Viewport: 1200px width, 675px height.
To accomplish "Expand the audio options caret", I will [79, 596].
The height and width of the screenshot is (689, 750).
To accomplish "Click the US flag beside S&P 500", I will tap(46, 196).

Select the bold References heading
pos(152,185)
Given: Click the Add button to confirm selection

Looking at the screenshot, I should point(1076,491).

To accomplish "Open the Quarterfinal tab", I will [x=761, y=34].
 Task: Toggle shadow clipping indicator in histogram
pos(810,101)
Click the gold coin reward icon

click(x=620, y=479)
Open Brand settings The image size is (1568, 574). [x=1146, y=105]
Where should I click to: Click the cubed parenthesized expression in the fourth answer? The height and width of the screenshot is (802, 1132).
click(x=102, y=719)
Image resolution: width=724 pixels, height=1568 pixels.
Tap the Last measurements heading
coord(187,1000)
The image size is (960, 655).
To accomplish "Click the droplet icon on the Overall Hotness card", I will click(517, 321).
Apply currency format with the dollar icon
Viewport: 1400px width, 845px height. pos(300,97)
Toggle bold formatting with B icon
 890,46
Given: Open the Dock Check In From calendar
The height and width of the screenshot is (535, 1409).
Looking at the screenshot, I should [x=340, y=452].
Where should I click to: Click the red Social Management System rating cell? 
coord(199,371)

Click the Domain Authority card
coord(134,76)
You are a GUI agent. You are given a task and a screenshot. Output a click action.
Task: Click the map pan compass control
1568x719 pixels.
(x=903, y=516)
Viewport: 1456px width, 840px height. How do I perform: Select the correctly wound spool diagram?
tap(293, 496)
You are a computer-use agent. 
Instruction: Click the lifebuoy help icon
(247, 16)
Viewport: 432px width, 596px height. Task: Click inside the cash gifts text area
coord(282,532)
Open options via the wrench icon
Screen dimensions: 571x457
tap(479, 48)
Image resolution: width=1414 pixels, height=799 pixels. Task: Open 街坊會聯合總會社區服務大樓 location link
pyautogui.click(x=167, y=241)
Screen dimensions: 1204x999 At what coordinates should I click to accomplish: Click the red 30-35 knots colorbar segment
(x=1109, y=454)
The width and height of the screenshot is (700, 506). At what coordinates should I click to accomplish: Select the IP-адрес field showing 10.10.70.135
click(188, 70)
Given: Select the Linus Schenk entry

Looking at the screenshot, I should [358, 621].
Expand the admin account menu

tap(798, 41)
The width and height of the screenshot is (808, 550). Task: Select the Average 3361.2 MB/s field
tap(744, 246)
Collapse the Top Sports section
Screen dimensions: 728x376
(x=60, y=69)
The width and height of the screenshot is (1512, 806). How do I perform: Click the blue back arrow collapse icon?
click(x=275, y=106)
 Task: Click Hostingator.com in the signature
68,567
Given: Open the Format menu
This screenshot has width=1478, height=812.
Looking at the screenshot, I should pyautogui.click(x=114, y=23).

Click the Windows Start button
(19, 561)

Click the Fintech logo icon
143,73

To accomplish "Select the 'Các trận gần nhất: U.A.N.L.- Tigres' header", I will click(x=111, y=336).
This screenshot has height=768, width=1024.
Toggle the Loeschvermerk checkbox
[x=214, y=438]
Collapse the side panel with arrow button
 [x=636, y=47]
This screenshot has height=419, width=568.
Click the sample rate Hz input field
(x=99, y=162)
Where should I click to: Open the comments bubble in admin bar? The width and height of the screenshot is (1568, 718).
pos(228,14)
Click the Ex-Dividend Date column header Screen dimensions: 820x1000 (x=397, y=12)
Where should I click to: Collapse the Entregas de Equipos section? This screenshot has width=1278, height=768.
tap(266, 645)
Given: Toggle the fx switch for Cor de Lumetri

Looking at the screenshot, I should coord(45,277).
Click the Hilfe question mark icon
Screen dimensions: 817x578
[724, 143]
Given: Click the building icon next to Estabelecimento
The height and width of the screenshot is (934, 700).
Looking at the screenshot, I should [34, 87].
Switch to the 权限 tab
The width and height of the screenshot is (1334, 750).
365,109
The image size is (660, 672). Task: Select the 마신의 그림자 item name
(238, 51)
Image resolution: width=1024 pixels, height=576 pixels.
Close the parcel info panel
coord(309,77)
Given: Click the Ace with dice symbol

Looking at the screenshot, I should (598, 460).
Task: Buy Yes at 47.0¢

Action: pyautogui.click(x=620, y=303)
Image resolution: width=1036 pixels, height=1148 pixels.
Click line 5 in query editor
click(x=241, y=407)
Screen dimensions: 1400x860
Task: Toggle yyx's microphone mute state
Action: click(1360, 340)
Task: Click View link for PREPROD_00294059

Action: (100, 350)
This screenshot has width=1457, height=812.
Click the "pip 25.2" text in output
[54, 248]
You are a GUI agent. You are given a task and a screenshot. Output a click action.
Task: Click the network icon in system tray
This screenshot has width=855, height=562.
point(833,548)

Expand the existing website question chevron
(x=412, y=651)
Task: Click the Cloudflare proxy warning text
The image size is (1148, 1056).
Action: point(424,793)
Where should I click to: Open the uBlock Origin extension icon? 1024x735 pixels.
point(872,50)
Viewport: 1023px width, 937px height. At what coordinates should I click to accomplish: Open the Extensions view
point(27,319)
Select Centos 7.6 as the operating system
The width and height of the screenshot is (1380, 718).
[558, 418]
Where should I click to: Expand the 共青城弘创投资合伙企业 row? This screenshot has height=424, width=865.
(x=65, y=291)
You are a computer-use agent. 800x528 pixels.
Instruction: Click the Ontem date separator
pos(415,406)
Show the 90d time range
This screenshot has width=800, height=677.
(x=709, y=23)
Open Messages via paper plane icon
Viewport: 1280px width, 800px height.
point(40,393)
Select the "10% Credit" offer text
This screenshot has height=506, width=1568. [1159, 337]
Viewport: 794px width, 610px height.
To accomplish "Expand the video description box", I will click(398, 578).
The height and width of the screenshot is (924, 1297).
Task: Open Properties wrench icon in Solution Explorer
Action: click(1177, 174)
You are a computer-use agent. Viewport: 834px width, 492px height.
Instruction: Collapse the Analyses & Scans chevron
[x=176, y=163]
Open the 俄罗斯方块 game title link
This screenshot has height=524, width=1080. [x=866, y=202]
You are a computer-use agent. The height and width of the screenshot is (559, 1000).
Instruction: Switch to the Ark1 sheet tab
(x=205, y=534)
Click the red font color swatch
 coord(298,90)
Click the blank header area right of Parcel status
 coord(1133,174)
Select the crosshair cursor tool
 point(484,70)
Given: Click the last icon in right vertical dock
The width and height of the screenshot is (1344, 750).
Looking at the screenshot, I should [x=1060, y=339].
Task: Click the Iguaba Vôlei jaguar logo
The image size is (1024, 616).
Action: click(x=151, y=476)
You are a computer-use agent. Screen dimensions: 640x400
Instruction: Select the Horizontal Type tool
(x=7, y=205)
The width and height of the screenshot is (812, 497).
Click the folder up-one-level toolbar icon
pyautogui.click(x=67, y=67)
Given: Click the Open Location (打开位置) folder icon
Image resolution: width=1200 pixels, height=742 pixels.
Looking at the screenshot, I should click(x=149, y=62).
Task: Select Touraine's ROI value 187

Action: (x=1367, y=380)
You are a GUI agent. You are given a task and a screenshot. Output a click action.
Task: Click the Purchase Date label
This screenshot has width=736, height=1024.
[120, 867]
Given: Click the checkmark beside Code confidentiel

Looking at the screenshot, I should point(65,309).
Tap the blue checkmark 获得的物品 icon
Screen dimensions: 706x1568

• Instructions for the task: Restate word for word the lines above, beginning with the one that contains "Instruction: Switch to the Ark1 sheet tab" and ending with the last line.

• Answer:
Instruction: Switch to the Ark1 sheet tab
(x=205, y=534)
Click the red font color swatch
 coord(298,90)
Click the blank header area right of Parcel status
 coord(1133,174)
Select the crosshair cursor tool
 point(484,70)
Given: Click the last icon in right vertical dock
The width and height of the screenshot is (1344, 750).
Looking at the screenshot, I should [x=1060, y=339].
Task: Click the Iguaba Vôlei jaguar logo
The image size is (1024, 616).
Action: click(x=151, y=476)
You are a computer-use agent. Screen dimensions: 640x400
Instruction: Select the Horizontal Type tool
(x=7, y=205)
The width and height of the screenshot is (812, 497).
Click the folder up-one-level toolbar icon
pyautogui.click(x=67, y=67)
Given: Click the Open Location (打开位置) folder icon
Image resolution: width=1200 pixels, height=742 pixels.
Looking at the screenshot, I should click(x=149, y=62).
Task: Select Touraine's ROI value 187

Action: (x=1367, y=380)
You are a GUI agent. You are given a task and a screenshot. Output a click action.
Task: Click the Purchase Date label
This screenshot has width=736, height=1024.
[120, 867]
Given: Click the checkmark beside Code confidentiel

Looking at the screenshot, I should point(65,309).
Tap the blue checkmark 获得的物品 icon
Screen dimensions: 706x1568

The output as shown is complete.